Possibly mprotect(2) the page (mmap(2) that dynamically allocated array). Handle the signal, and check that memory location on each access?


----------



## ralphbsz (Aug 6, 2022)

Can you restart the code after the signal? Meaning, if you find that the access was valid, unprotect the page, run the write instruction again, then re-protect it? Doing that in user space means you end up implementing the core of the debugger inside your program.

Actually, I saw this morning that gdb can do memory watch points without single-stepping the code, but only on HP-UX with PA-RISC, and on Linux with x86. I bet it uses a page protection technique, probably with help from kernel-based debugging aids. Don't know whether that extends to other FOSS Unixes likes FreeBSD, and to amd64.


----------



## _martin (Aug 6, 2022)

Guts of the gdb is ptrace syscall. If you can't do gdb from administrative point of view (i.e. tracing is prohibited) you won't be able to watch over it.
To add to the Andriy's link: gdb internals: watchpoints. HW watchpoints are HW dependent (kind of stating the obvious, I know).

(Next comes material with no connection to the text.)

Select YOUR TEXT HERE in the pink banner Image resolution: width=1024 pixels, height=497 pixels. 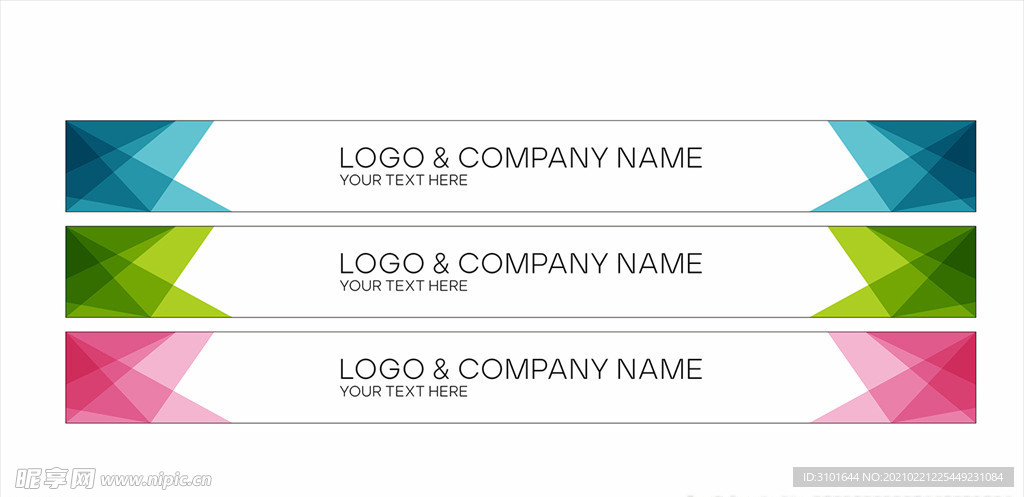click(404, 392)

If you can ptrace you'd fork (or create thread) and call PT_TRACE_ME (Linux: PTRACE_TRACEME) within the code you control. But then if you can ptrace gdb is the way to go.

Now can you hack around it? As kpedersen said - mprotect the page. Catch the sigsegv signal and analyze what is trying to write there. If conditions are true restart (continue) the code. If not you get the answer what you were looking for. setjmp(3) and sigsetjmp(3) (and friends) are very helpful. But if you go this route I bet it would be easier to analyze the actual application than to do this.
Or enable tracing on the host.


----------



## Avk (Aug 8, 2022)

zirias@ said:


> I guess it would make sense to elaborate on that first. Not that I don't believe you, but it's possible you overlooked something. I mean, that's exactly what debuggers are designed for.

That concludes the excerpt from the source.